> [Reading passage]:
========================================================================

Do Bees Sleep?
We’re all aware of the saying, ‘as busy as a bee’ and we know bees are so hardworking! But do bees sleep? Find out!

Every hard-working animal deserves some rest, but do bees sleep?
Perhaps it seems obvious that the answer is a resounding ‘yes’, but positive confirmation was not obtained until the 1980s, through the observations of researcher, Walter Kaiser.
In what was the first record of sleep in an invertebrate, he discovered that honey bees sleep for an average of five to eight hours per night.
Just as mammals and other animals adopt a relaxed pose when sleeping, bees’ antennae become inert and droop downwards, and their legs flex, folding underneath and allowing heads and bodies to drop, while the wings rest on the body. Sometimes, sleepy bees may even topple over sideways!
Scientists have also found that, like humans and other animals, bees undergo various different phases of sleep, which coincide with distinct patterns in the brain. The body temperature of sleeping bees is also lower than when they are active – which again parallels humans.

========================================================================

> [Extracted entries]:
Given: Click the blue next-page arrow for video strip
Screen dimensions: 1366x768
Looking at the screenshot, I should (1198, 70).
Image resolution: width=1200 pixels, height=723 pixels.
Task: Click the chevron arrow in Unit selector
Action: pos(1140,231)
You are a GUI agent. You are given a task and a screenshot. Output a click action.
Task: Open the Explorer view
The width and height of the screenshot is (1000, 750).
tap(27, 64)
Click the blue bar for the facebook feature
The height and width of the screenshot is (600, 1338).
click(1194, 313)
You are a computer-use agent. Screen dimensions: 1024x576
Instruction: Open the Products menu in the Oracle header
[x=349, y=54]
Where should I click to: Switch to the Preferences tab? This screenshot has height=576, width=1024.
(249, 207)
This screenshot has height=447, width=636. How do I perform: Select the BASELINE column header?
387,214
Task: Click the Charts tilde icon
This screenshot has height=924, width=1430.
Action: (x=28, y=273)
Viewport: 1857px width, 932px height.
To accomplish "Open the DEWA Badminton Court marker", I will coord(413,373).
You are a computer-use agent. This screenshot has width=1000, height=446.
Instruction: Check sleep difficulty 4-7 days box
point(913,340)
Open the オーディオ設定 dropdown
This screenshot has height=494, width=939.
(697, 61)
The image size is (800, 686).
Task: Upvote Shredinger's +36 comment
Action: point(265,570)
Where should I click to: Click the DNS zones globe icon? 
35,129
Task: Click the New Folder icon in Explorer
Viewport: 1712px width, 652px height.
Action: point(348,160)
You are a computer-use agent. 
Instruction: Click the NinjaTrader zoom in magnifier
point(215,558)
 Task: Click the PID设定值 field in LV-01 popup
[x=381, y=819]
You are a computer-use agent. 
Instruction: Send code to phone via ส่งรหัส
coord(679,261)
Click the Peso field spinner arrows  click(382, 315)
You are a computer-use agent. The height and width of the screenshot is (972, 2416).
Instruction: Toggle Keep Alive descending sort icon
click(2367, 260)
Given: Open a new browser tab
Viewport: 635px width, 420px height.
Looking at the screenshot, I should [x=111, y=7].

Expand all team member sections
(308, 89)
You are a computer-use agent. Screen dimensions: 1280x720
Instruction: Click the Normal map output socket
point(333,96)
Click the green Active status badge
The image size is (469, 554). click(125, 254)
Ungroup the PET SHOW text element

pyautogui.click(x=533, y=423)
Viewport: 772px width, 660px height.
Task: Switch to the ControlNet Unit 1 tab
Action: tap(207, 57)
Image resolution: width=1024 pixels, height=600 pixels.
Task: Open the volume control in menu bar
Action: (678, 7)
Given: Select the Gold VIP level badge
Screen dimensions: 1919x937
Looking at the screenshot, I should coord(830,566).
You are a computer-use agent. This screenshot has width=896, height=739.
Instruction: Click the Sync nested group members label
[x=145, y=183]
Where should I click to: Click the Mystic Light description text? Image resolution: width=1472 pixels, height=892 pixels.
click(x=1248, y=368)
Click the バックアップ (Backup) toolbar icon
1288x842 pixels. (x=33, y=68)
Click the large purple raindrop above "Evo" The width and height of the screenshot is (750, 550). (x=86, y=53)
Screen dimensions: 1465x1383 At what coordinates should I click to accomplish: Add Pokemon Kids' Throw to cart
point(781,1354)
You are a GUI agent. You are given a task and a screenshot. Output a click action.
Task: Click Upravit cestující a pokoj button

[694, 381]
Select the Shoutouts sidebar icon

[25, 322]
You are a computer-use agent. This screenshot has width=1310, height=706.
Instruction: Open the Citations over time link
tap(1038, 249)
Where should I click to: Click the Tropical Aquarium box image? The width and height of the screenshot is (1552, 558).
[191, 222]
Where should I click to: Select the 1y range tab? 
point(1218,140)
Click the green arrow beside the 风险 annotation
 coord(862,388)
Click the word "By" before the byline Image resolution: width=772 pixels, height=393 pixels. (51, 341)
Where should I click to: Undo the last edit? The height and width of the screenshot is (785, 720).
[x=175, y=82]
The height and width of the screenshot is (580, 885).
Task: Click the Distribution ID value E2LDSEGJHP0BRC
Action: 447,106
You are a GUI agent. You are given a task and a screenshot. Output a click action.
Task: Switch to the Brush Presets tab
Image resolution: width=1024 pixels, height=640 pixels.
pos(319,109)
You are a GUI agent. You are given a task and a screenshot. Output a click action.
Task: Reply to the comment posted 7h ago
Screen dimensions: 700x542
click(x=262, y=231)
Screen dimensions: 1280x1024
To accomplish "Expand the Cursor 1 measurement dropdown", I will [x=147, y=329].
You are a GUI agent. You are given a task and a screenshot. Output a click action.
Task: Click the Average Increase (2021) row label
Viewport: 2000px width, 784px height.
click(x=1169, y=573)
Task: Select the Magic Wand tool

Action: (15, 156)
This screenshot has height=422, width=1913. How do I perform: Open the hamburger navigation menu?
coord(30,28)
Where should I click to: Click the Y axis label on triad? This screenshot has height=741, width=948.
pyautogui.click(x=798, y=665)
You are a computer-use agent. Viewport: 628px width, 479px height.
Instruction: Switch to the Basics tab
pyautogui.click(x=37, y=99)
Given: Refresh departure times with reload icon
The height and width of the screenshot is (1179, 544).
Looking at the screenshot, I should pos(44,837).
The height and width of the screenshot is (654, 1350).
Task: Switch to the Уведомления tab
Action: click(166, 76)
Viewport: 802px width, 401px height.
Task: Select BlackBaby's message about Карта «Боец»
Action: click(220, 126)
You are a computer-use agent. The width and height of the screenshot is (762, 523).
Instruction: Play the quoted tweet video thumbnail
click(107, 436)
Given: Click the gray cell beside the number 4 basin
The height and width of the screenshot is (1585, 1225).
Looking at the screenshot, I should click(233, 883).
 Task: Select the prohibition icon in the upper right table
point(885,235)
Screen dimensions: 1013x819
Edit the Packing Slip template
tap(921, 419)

========================================================================

From the article on whether bees sleep, list every part of a bee's body named in its description of a sleeping bee's posture.

Antennae, legs, heads, bodies, wings